Different approaches, devices, and collections of devices may be used to protect files, information about files, or other electronic data. For example, a tiered archive system may use tape drives, disk drives, solid state drives (SSD), and an object store to store a file, to store information about a file, to store redundant copies of files, or to store other electronic data.
To insure data protection, different approaches for storing redundant copies of items have been employed. Erasure codes are one such approach. An erasure code is a forward error correction (FEC) code for the binary erasure channel. The FEC facilitates transforming a message of k symbols into a longer message with n symbols such that the original message can be recovered from a subset of the n symbols, k and n being integers, n>k. The original message may be, for example, a file. The fraction r=k/n is called the code rate, and the fraction k′/k, where k′ denotes the number of symbols required for recovery, is called the reception efficiency. Optimal erasure codes have the property that any k out of the n code word symbols are sufficient to recover the original message. Optimal codes may require extensive memory usage, CPU time, or other resources when n is large.
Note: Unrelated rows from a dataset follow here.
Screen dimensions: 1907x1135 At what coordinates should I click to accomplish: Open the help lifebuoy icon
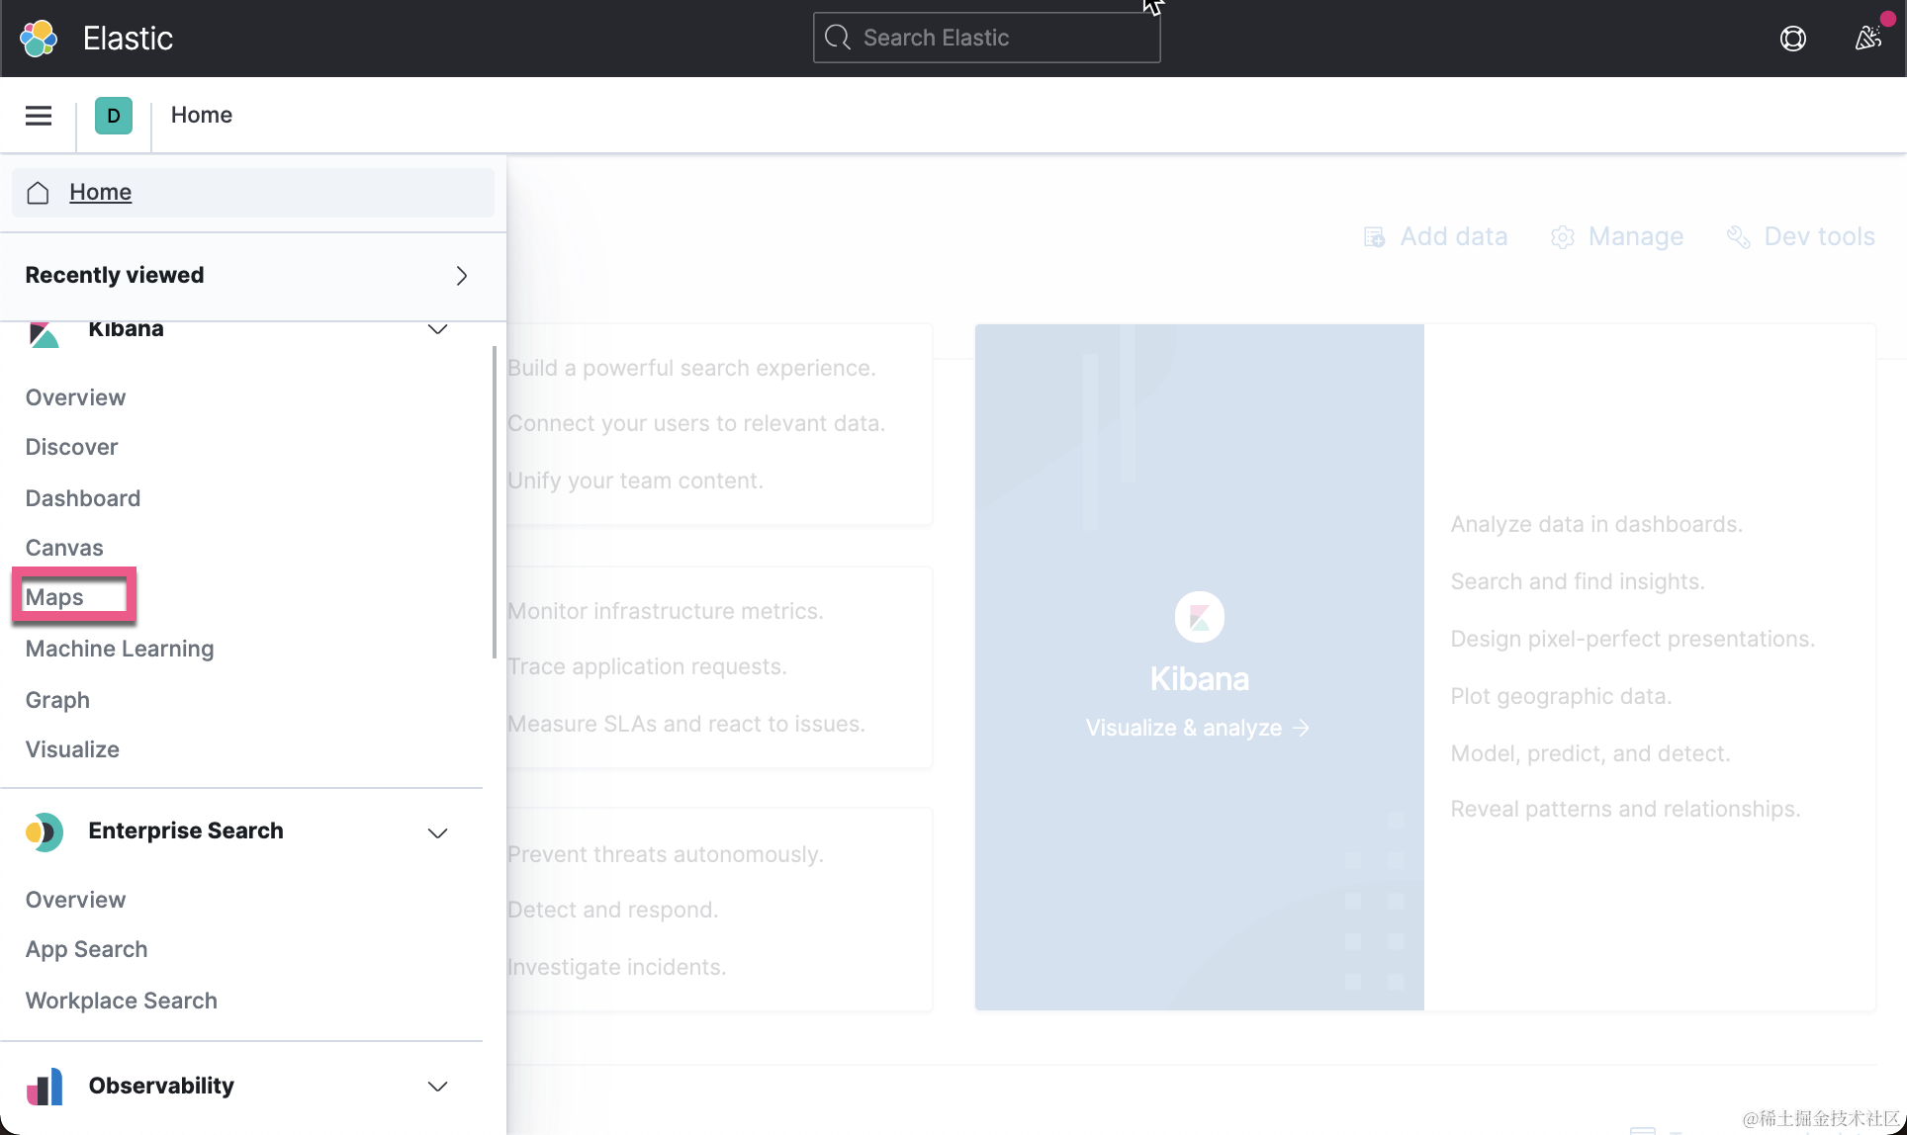tap(1792, 39)
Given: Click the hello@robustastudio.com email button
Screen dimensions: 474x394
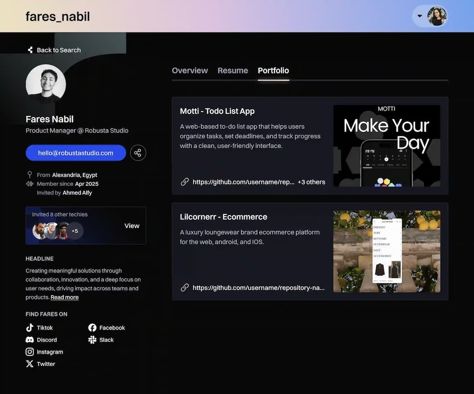Looking at the screenshot, I should pos(75,153).
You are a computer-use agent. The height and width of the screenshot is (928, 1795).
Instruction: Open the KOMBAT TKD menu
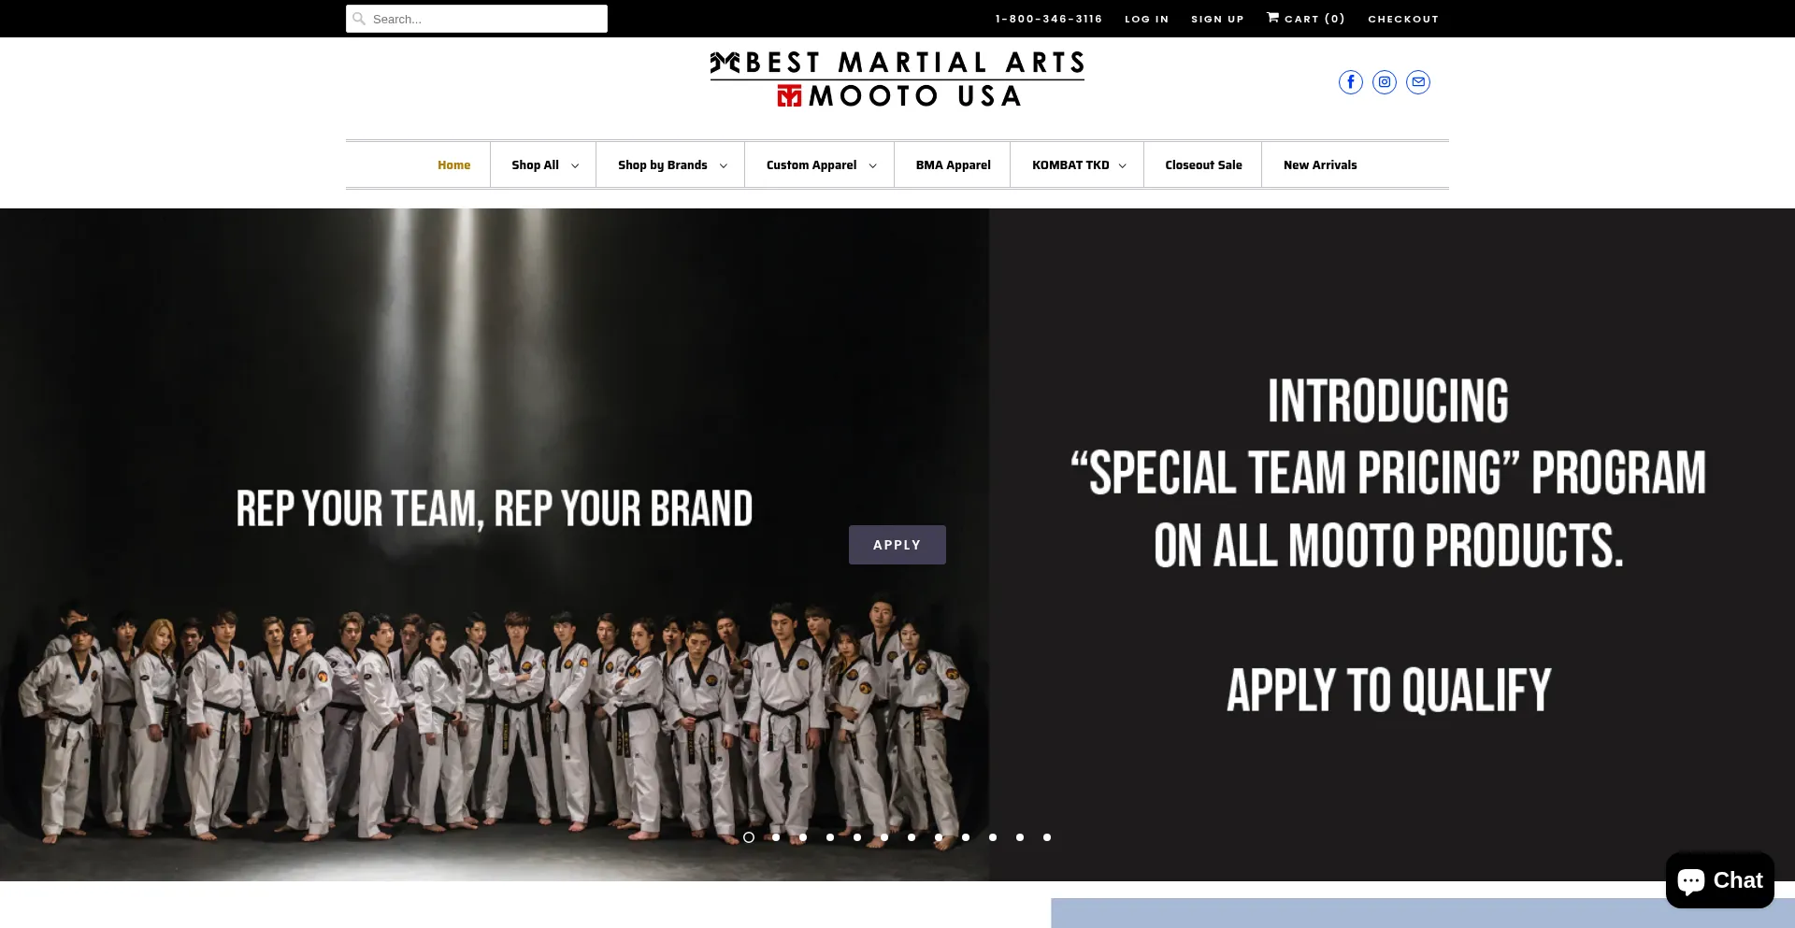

Erasure codes are described in coding theory. Coding theory is the study of the properties of codes and their fitness for a certain purpose (e.g., backing up files). Codes may be used for applications including, for example, data compression, cryptography, error-correction, and network coding. Coding theory involves data compression, which may also be referred to as source coding, and error correction, which may also be referred to as channel coding. Fountain codes are one type of erasure code.
Fountain codes have the property that a potentially limitless sequence of encoding symbols may be generated from a given set of source symbols in a manner that supports ideally recovering the original source symbols from any subset of the encoding symbols having a size equal to or larger than the number of source symbols. A fountain code may be optimal if the original k source symbols can be recovered from any k encoding symbols, k being an integer. Fountain codes may have efficient encoding and decoding algorithms that support recovering the original k source symbols from any k′ of the encoding symbols with high probability, where k′ is just slightly larger than k. A rateless erasure code is distinguished from an erasure code that exhibits a fixed code rate.
Object based storage systems may employ rateless erasure code technology (e.g., fountain codes) to provide a flexible level of data redundancy. The appropriate or even optimal level of data redundancy produced using a rateless erasure code system may depend, for example, on the number and type of devices available to the object based storage system. The actual level of redundancy achieved using a rateless erasure code system may depend, for example, on the difference between the number of readable redundancy blocks (e.g., erasure codes) written by the system and the number of redundancy blocks needed to reconstruct the original data. For example, if twenty redundancy blocks are written and only eleven redundancy blocks are needed to reconstruct the original data that was protected by generating and writing the redundancy blocks, then the original data may be reconstructed even if nine of the redundancy blocks are damaged or otherwise unavailable.
Object based storage systems using rateless erasure code technology may facilitate storing erasure codes generated according to different redundancy policies (e.g., 7/3, 20/9, 20/2). A redundancy policy may be referred to as an N/M redundancy policy where N total erasure codes are generated and the message can be regenerated using any N−M of the N total erasure codes, M and N being integers, M<N.
When an object storage is used in a tiered archive system, the overall data redundancy achieved by the tiered archive system depends on the distribution of data between devices and the redundancy policies associated with the object store. The distribution of data refers to the number and types of devices participating in storing data. The redundancy policies may include an N/M policy. For example, if the tiered archive system includes a RAID-6 tier at one site, and if data is present in the RAID-6 tier, then an optimal overall data redundancy might be provided by implementing a 20/2 erasure code policy at an object storage at a single other site. If the RAID-6 tier is released or becomes otherwise unavailable, then the optimal overall data redundancy may be provided by an 18/8 erasure code policy spread across three sites. The “optimal” overall data redundancy may be defined by, for example, a system administrator or data retention expert.
Since conditions in a tiered archive system can vary dynamically as, for example, devices become available or unavailable, the optimal overall data redundancy may also vary dynamically. However, conventional tiered archive systems may use pre-defined configuration settings to statically determine erasure code policies.